Am 19.06.16 um 09:34 schrieb Lawrence D’Oliveiro:
On Sunday, June 19, 2016 at 7:13:26 PM UTC+12, Christian Gollwitzer wrote:

Am 19.06.16 um 02:12 schrieb Lawrence D’Oliveiro:

But not vi/vim. It only lets you place your cursor *on* a character,
not *in-between* characters.

This is true if you use the text-mode version. I prefer gvim (actually
macvim on the mac) which feels much more like a modern editor.

Why not just use a modern editor, and be done with it?

Because you still *can* use the features it offers? For example, I do not know many editors which can autocomplete file names, this is very nice when you write scripts which refer to external files. Or pass a part of a script through an external program.

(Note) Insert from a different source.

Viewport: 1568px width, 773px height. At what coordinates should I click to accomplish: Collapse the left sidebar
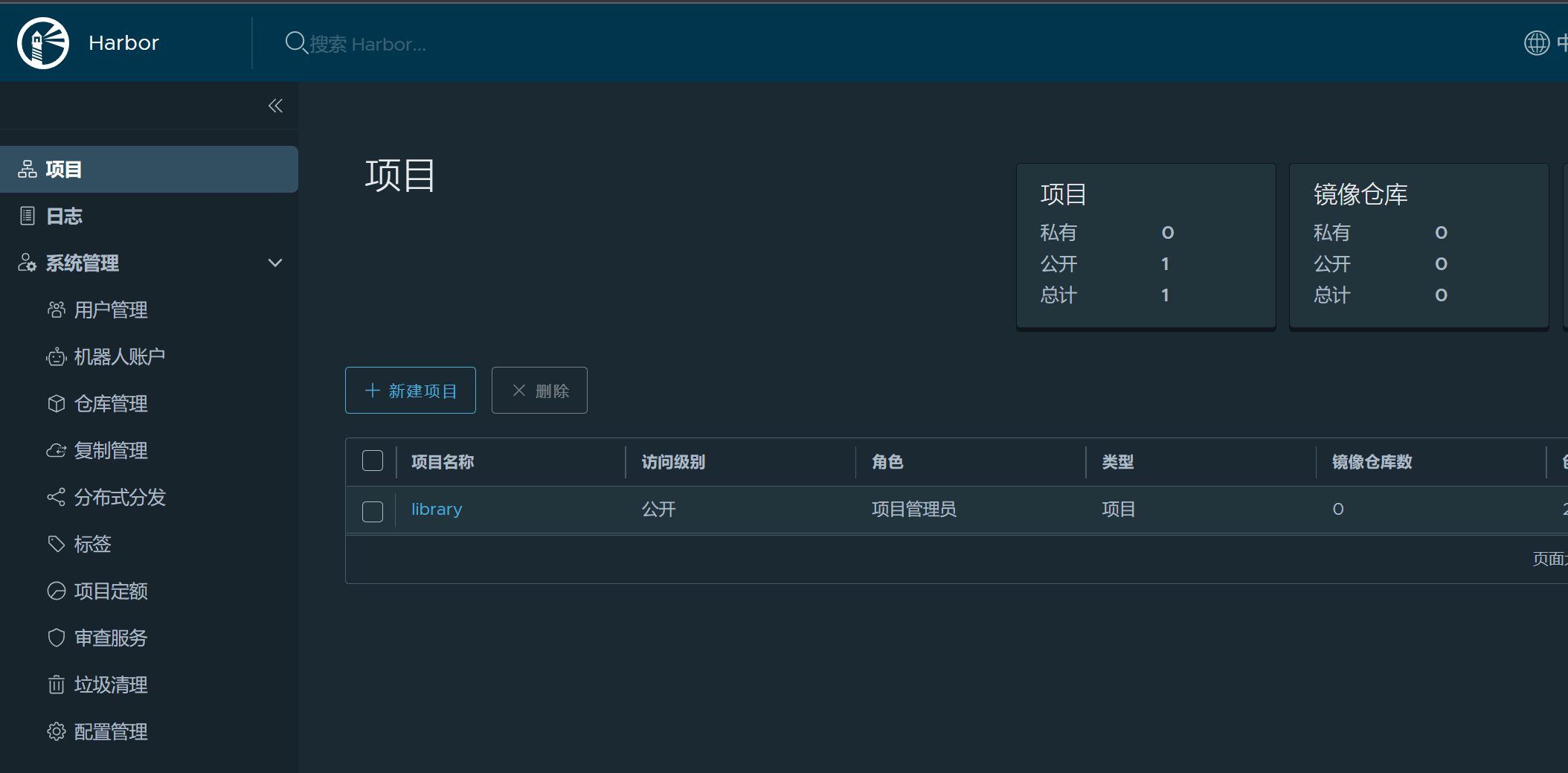(275, 106)
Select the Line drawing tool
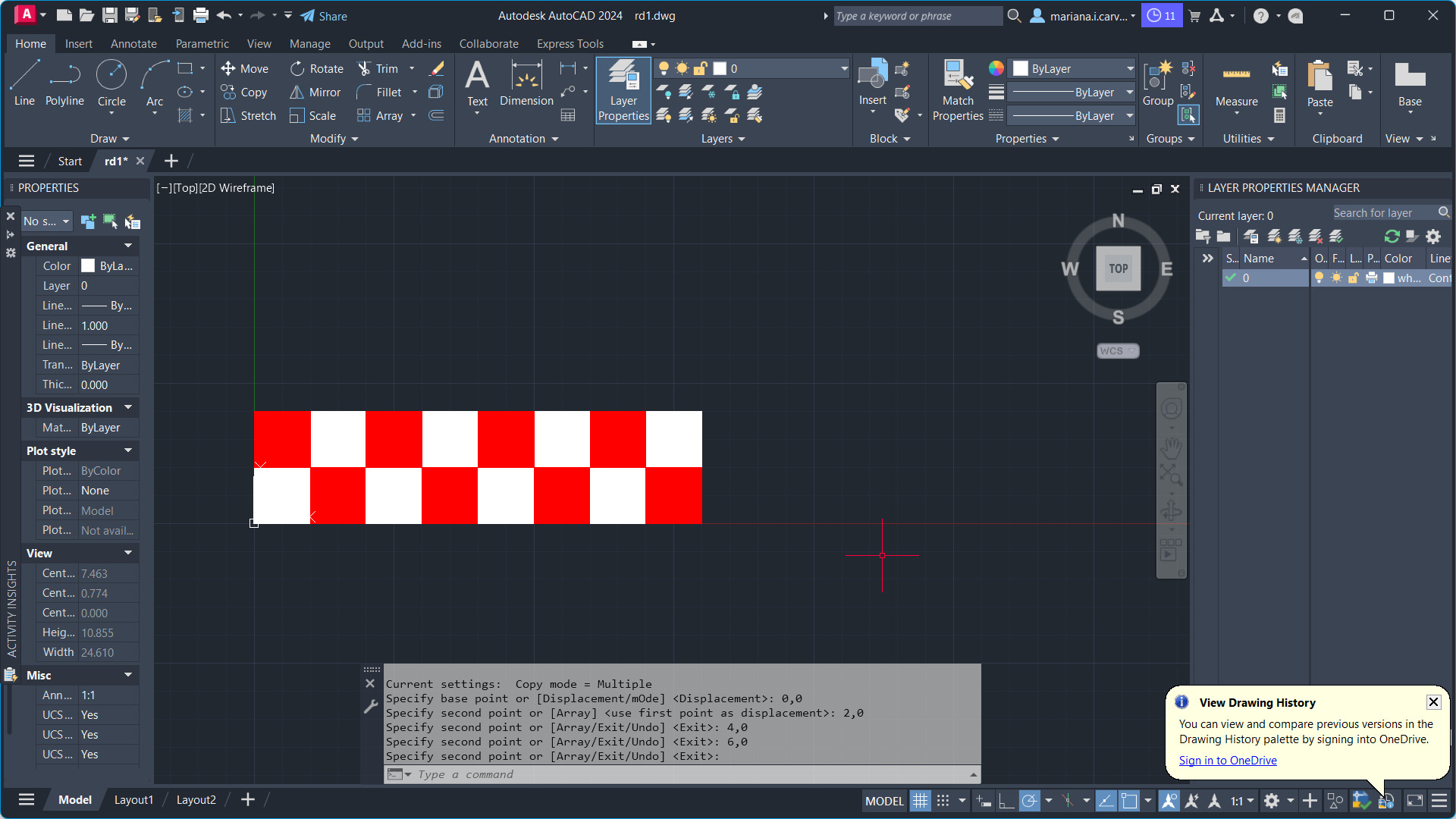The height and width of the screenshot is (819, 1456). tap(24, 82)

Maybe I was unclear about the insert mode thing. gvim is a GUI program with toolbars and menus and mouse actions. It *is* a modern editor. It provides syntax highlighting, autocompletion, folding, tabbed windows, an error window to navigate compiler errors etc. There are not many editors out there that can compete, are free and not weird. But unlike "vim" in a console window, "gvim" (Linux) or "macvim" (OSX) behaves according to current interface design, it feels integrated to the platform. And yes, the insertion cursor is a vertical bar, not block, and sits between the characters.